ALPHA KAPPA ALPHA SORORITY, INCORPORATED
®
COVID-19 SCREENING QUESTIONNAIRE & WAIVER
This form must be completed by all participants before the in-person activity.
PLEASE PRINT LEGIBLY.
First Name: ____________________________________________________________
Last Name: ____________________________________________________________
Email Address: _________________________________________________________
Mobile Number: ________________________________________________________
Temperature*: ____________
*Temperature will be taken by the sponsoring chapter/event organizers prior to entry.
Are you fully vaccinated?
_____ Yes
_____ No
*Proof of vaccination is required before entry will be permitted.
Have you been diagnosed positive with COVID-19 within the last 14 days?
_____ Yes
_____ No
*If YES, please provide documentation of a subsequent negative test.

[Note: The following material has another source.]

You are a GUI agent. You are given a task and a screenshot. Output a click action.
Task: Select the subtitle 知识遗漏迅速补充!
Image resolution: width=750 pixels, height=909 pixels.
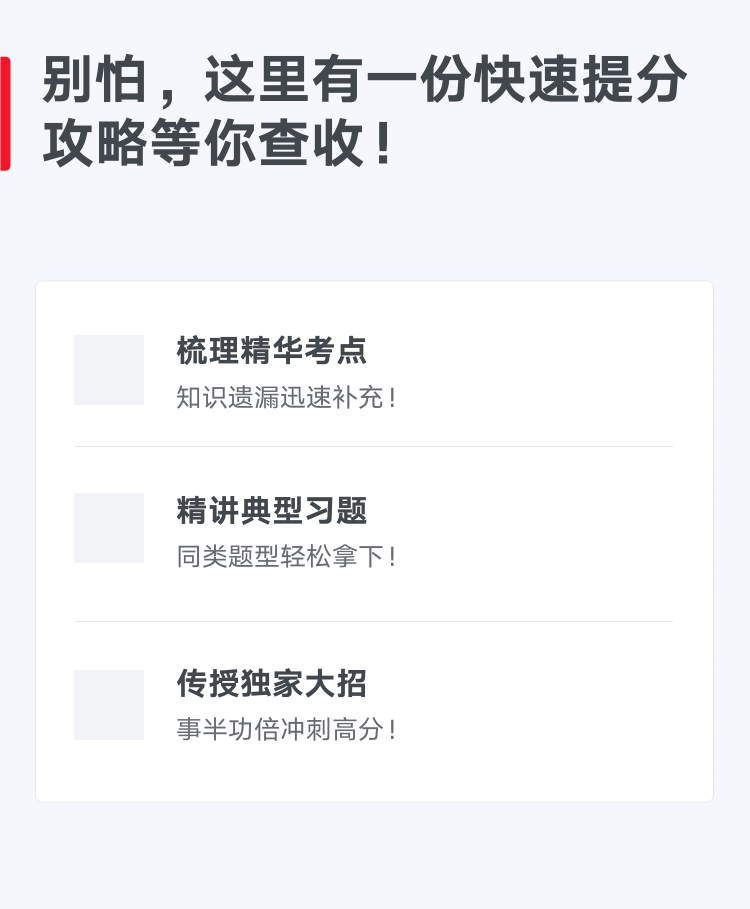287,398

Have you experienced any of the following symptoms: fever, shortness of breath or difficulty breathing, runny
nose, loss of taste or smell, dry cough, sore throat, chills, muscle pain, headache, diarrhea or vomiting?
_____ Yes
_____ No
Have you been exposed to someone with a suspected or confirmed case of COVID-19 within the last 14 days?
_____ Yes
_____ No
*If YES, please provide documentation of a subsequent negative test.
Have you traveled internationally within the last 14 days?
_____ Yes
_____ No
If participant answers “YES” to any of the questions above, immediately notify the sponsoring
chapter/event organizers and await further instructions before permitting entry.
_____________________________________________ ____________
Participant/Parent/Guardian’s Signature Date
*If the participant is minor under 18 years of age, the parent/guardian must complete and sign this
form on the minor’s behalf and indicate relationship to the minor.